■ EXCERPTED TEXT:
So why isn't he more widely appreciated?

"I honestly don't know," says H. Russell Zimmermann, the well-known restoration consultant. In an effort to boost Liebert's profile, he has just produced a beautifully illustrated book, "The Architecture of Eugene Liebert: Teutonic Style in the American Midwest." It is published by the Franciscan Sisters of Perpetual Adoration in La Crosse, where Liebert's 1906 masterwork, the German Romanesque Revival Maria Angelorum Chapel, celebrates its 100th anniversary this year.

Zimmermann thinks one reason Liebert doesn't have the cachet of, say, A.C. Eschweiler or Ferry & Clas is that his client base was so close-knit. "He was the darling of the German aristocracy," Zimmermann says, "and they were sort of like a private club." Of the 44 residential commissions the author has identified, 37 (or 84%) were for Germans: Harnischfegers, Logemanns, Trostels.

Perhaps the best known of Liebert's commercial work is the well-preserved Germania Building, 135 W. Wells St., erected in 1896 for George Brumder, the German-language publishing magnate. With its arched pavilions, three-sided bays and copper-clad kaiserkopf domes, it's an exquisitely detailed composition. And it could teach contemporary designers a thing or two about principles of proportion, street presence and the pleasing counterpoint of solids to voids.

■ MATERIAL PROVIDED:
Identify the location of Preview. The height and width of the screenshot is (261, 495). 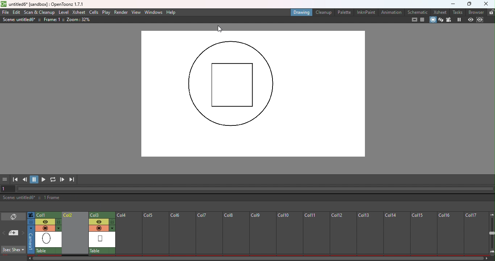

■ EXERCISE TASK:
Quote the Eugene Liebert passage word for word, from "So why isn't" to "Harnischfegers, Logemanns, Trostels.", including both ends.

■ ANSWER TO THE PROBLEM:
So why isn't he more widely appreciated?

"I honestly don't know," says H. Russell Zimmermann, the well-known restoration consultant. In an effort to boost Liebert's profile, he has just produced a beautifully illustrated book, "The Architecture of Eugene Liebert: Teutonic Style in the American Midwest." It is published by the Franciscan Sisters of Perpetual Adoration in La Crosse, where Liebert's 1906 masterwork, the German Romanesque Revival Maria Angelorum Chapel, celebrates its 100th anniversary this year.

Zimmermann thinks one reason Liebert doesn't have the cachet of, say, A.C. Eschweiler or Ferry & Clas is that his client base was so close-knit. "He was the darling of the German aristocracy," Zimmermann says, "and they were sort of like a private club." Of the 44 residential commissions the author has identified, 37 (or 84%) were for Germans: Harnischfegers, Logemanns, Trostels.